Trotzdem ist mein Kopf immer voller Gedanken und schon morgens checke ich als erstes meinen Insta-Kanal. Da melden sich immer viele Leute und ich möchte ihnen gerne antworten. Vermutlich ist das nicht der beste erste Schritt in den Tag, aber so ist das. Prioritäten richtig zu setzen, mir meine Zeit gut einzuteilen, dafür habe ich kein Gefühl, das bringt mich immer in die Bredouille. Abends habe ich zwar Dinge geschafft, aber nicht unbedingt die, die ich eigentlich hätte machen sollen. Vor kurzem sind mein Freund und ich in den Urlaub geflogen, nach Portugal. Es war nur ein Kurztrip, trotzdem habe ich einen 20-Kilo-Koffer gebucht, weil es mich stresst anzukommen und dann zu merken, dass ich etwas Wichtiges vergessen habe. Und ich war froh, mit meinem Partner zu fliegen. Und eben nicht alles allein machen zu müssen. Beim Mal davor hatte ich gesagt, ich kümmere mich um alles und drucke die Tickets aus, und hatte dann aber versehentlich alte Tickets von Mallorca dabei. Das hat uns dann 145 € am Schalter gekostet, ein Posten mehr auf der langen Liste der Kosten mit „ADHS-Steuer“. Die gibt es finanziell, psychisch, physisch, sozial. Dieses Mal haben wir die Buchung gemeinsam gemacht und die Tickets in der App auf dem Handy gespeichert.

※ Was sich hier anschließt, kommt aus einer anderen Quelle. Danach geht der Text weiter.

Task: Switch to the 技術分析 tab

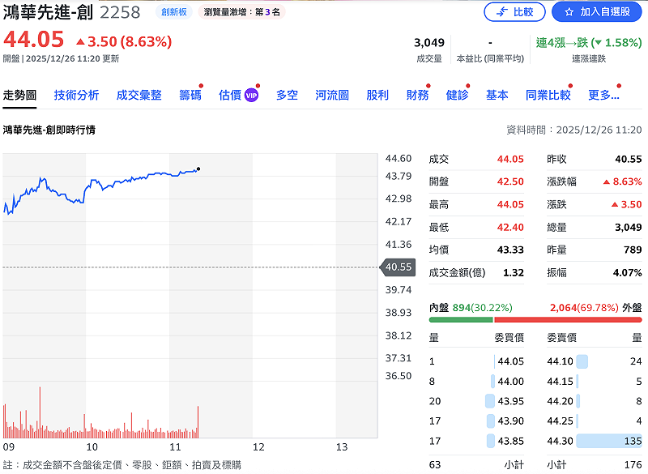Action: pyautogui.click(x=77, y=94)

ADHS bedeutet nicht nur anders zu sein und etwas nicht so gut zu können. Es bedeutet auch „neurodivergent“ zu sein: Menschen mit ADHS neigen zu ausgeprägter Kreativität und Empathie, zu alternativen Lösungsansätzen und einem Gespür für das Phantasievolle und Intuitive. Das, von dem viele Erwachsene sagen, sie wären gerne noch mal Kind, wo jeder Tag ein neues Abenteuer ist. Der ADHS wohnt das inne. Wie oft wurde mir gesagt: ,Du bist so kindisch, so albern!‘, aber ich liebe das an mir, und es ist mein Wunsch, dieses Selbstwertgefühl auch bei anderen Menschen mit ADHS wieder herstellen zu können. Persönlich bin ich überzeugt, dass die anstehenden Veränderungen durch die Künstliche Intelligenz und all die anstehenden Reformen etwa im Bereich Schule, Bildung, Gesundheitssystem und Arbeit eine Riesenchance für Menschen mit ADHS sein könnten. Gerade weil sie Lösungen finden, die neu sind, dabei empathisch und intuitiv sind – alles, was die KI nicht kann und nicht ist. Zumindest noch nicht.